In the early 1990 this property was requisitioned by the State Government as a

National Park, and subsequently has produced absolutely nothing at all. The

property contained the Undara Crater and lava tunnels, many of which the brothers

were the first to explore.

In the 1970s Charles actively campaigned against the imposition of Death Duties

and contributed to this tax’s abolition throughout Australia.

His previous publications include Democratising Money and Democratising

Banking, and an earlier work of essays called Different Essays (They’re Certainly

Different).

Pinwill's preference for truth above favour draws as much admiration from his

readers as it does fury. He is currently an investment analyst and advisor, director

and secretary to a number of private companies. He edits a monthly journal, The

New Start, on economic and political affairs. Where Money Comes From is his

fourth book.Charles is married with three grown daughters.

Talking Points.jpg


"Are  We There Yet?"

A Journey Towards Economic Democracy
sample pages 59-62

Is it We the People who are behind the steering wheel of modern democracy? Many of us have the feeling that we’re still pretty much in the back seat asking “How long now?”

A survey of 1780 revealed that only 3% of the population in England voted, and in 1831 in Scotland only 0.17% voted (4,500 in 2.6 million).

Now of course everybody votes, but who is at the steering wheel?

What explains this remarkable rise in the percentage of people with votes in the last 200 years? Care is needed here. The case for “the people demanded it” is not an open and shut one. Except in a few countries where voting is compulsory, in most countries and in most elections the majority still doesn’t vote. Did a lack of enthusiasm triumph?

Previous to two centuries ago, the aristocracy allied to other propertied classes ruled. Though they thought of themselves as the defenders of all society, this was not an unqualified success, to put it mildly, and was of course always done on terms of their own advantage. Nevertheless - as the defenders of folk traditions and religion, ethical norms and customs, and sometimes of prejudice best neglected - they had measured success. And then an elephant walked into the room.

The aristocracy’s power was a vestige of the feudal age. When production was not mobile on roads and waterways, the local landholder owned the decisive sanction over the livelihoods of all; the goods which sustained us. With the rise of the mercantile system and the predominance of exchange, money ascended into the Kingdom of the Castle. The time for the Aristocracy to play the role of the “dirty rascal” had arrived.

Money, the possession of credit, the right to create money, distribute it only through loans, charge interest and to compound that interest, had come into its inheritance. Through the power of the mortgage, the ownership of the media, and the patronage of academia and “science”, money appointed a proxy to represent it.

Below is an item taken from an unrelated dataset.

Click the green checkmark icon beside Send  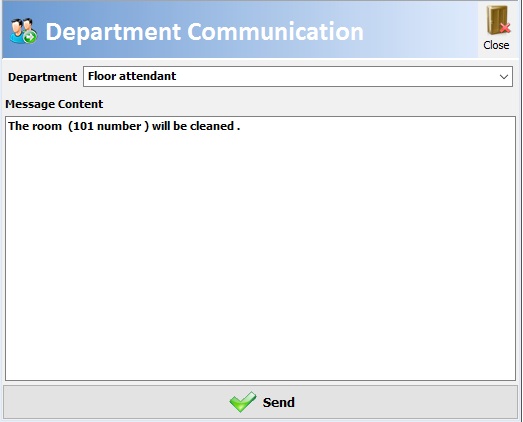(x=243, y=402)
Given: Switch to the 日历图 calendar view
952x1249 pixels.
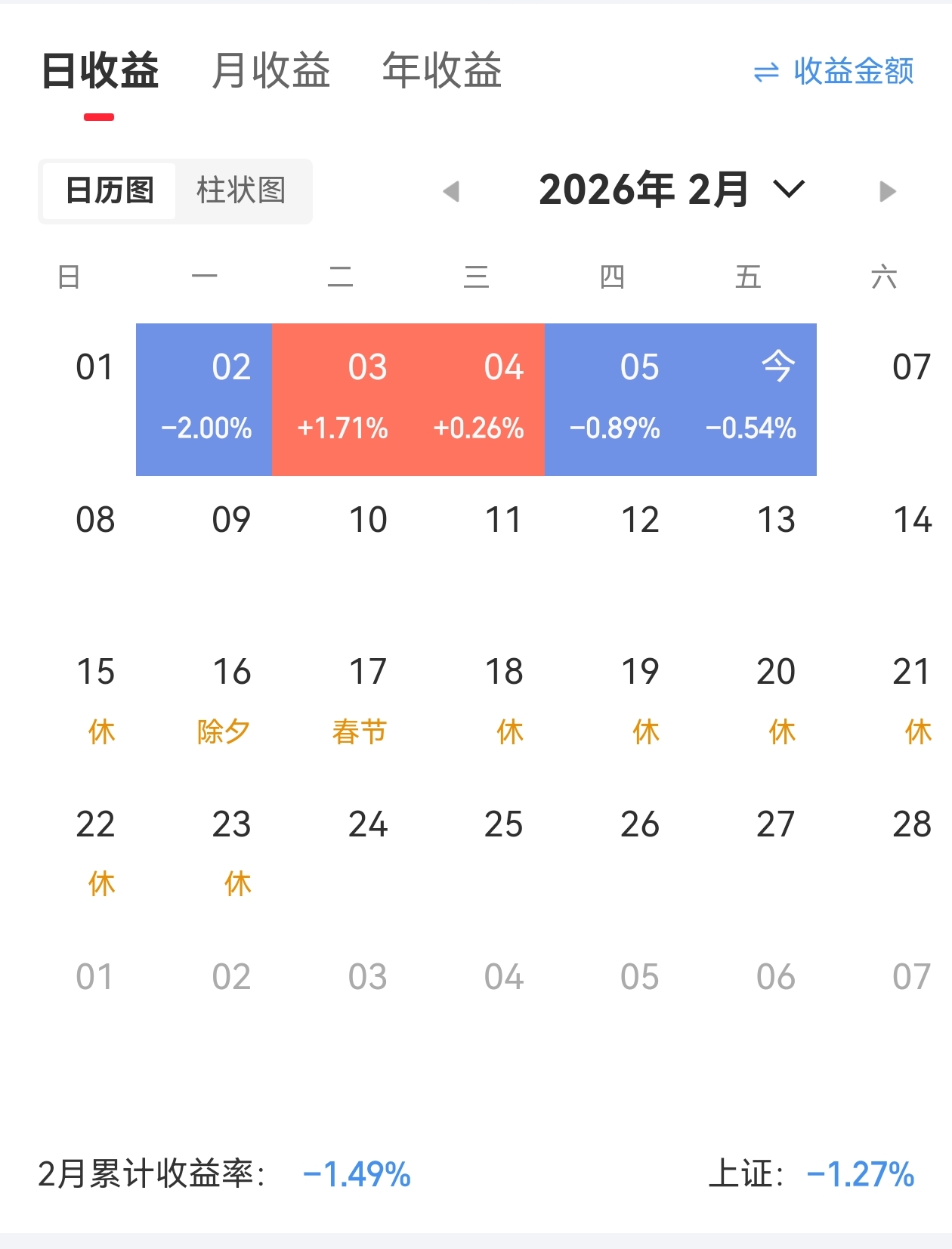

That proxy was the majority, with the vacancies of its head filled by endless repetition from the controlled agencies of money.

So democracy triumphed, though not of itself, but as the creature of the new and more dominant aristocracy which none could recognise or even suspect, unless the origin of credit as a private (a very private) monopoly could be discerned, and be believed to exist; which, without the captive media shouting about it, was almost never. The arrogance of the ordinary fellow that he knew how the world worked rendered him impervious to being told. The media had got to his pride first.

Though it is not over yet. The world has seen many a regime supplanted; the reptile by the dinosaur, and the dinosaur by the mammal, for example. How could ordinary fellows ever supplant the power of all that money can buy? The first necessity is that enough of us give up the prestige among our fellows of seeming to know how power works and is exercised, and then devoting ourselves to actually finding this out.

Telling it how it is, is normally a mistake. This would be too easy to own. I used to poison dingoes with suet laced with strychnine. In open display it was treated with suspicion. Wrap it in newspaper, put it under a rock or timber somewhat off the beaten track, and make them sniff it out and work and scratch away for it, and the newspaper would be found with teeth marks. This is why it is such heavy work to change others’ minds - or to change our own.

The advantage is always with those imposing the sanctions to sing a narrative in endless repetition; always, until it induces the thought “Methinks they do repeat too much”. Disappointment with politics and the efficacy of voting is now a social reality. Why? I suggest it is because the choices it offers are too few, and its means of differentiating between things is too little.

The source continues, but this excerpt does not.